If the price of being able to fix bugs UX easily with an internet connection is shoddier initial development on the initial release it's a small price to pay.


To be fair to Microsoft, that's still mostly true for the Windows server editions.

The pared down version without the GUI even runs fine on 512MB of memory. Though still a far cry from the 64 MB that XP needed, which included the GUI.


95 needed at least 4MB, ideally 8MB or more of memory. Which means it will fit in the cache of modern CPUs many times over, though I may be ignoring some swap stuff.

512MB isn't a lot today so might as well use it, at least for things that are useful, but it's nevertheless impressive how puny these old operating systems were, despite having user-facing functionality that would still feel familiar and natural to today's users.


> Which means it will fit in the cache of modern CPUs many times over, though I may be ignoring some swap stuff.

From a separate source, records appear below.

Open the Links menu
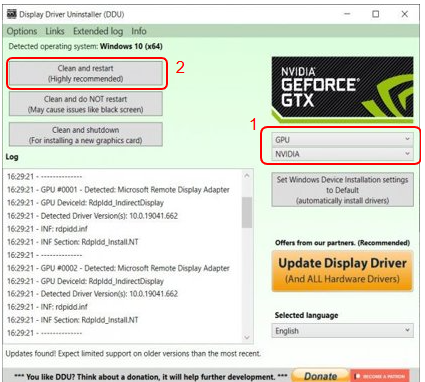The image size is (425, 382). point(55,31)
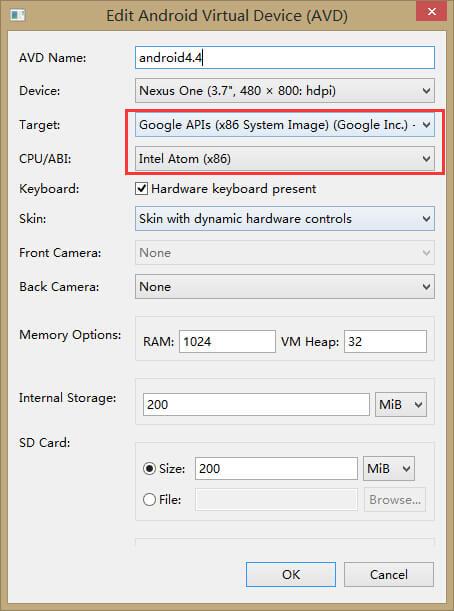Expand the Target Google APIs dropdown
This screenshot has height=611, width=454.
tap(285, 125)
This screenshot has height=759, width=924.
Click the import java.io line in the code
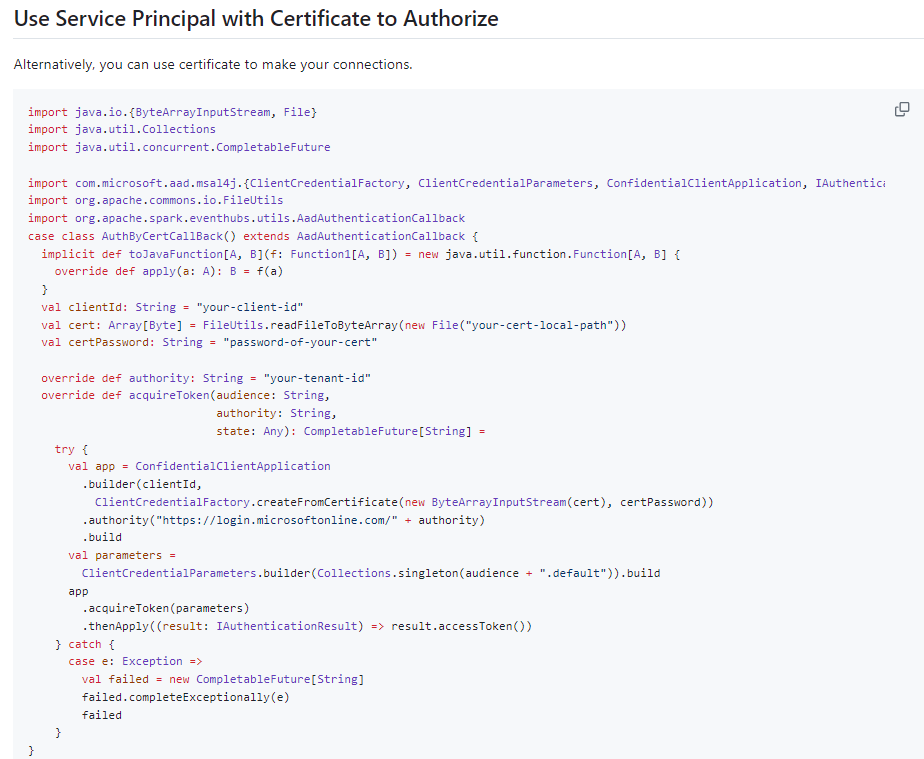(x=175, y=111)
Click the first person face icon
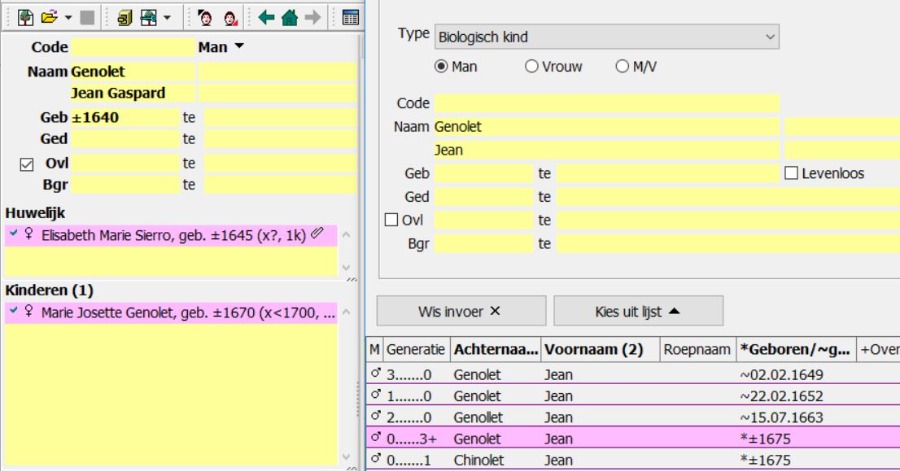This screenshot has width=900, height=471. [206, 17]
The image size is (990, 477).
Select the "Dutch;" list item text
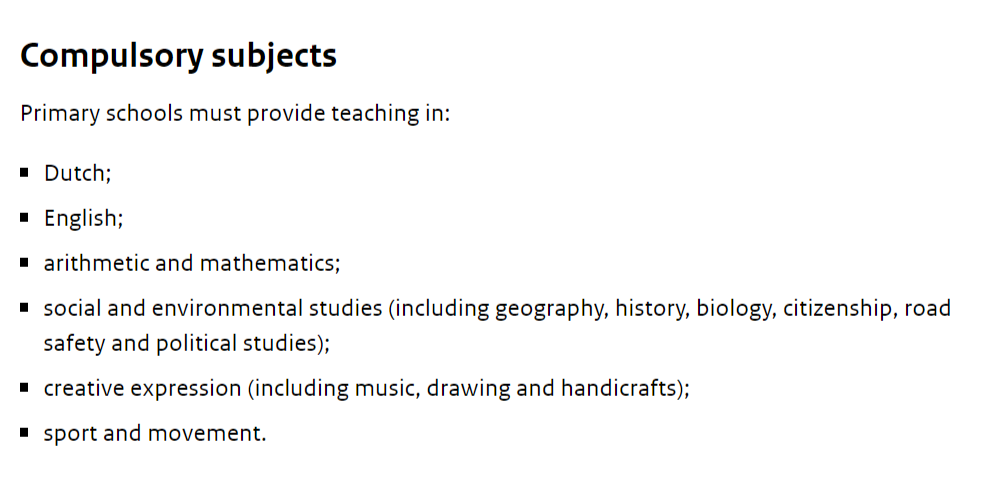(77, 173)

has anyone ever done this with an OS? I assume it'd be impossible with hardware that needs DMA, and a bunch of other reasons, but it'd be cool to see a machine keep running after you pull out the RAM.


In 7th grade, my class had Boeing surplus computers at each student's desk. Most were 386SX with 4MB. I remember getting a chance to harvest parts from a broken machine and mine went up to 8MB. That was enough to install and run Windows 95.*

* On paper

It was awful and while that CPU did no favors, it was swapping that made it awful.


> both the audience and the objectives have changed...

This idea has been disastrous for modern software.


Linking to joelonsoftware is the reference equivalent of “I still use Windows Vista”.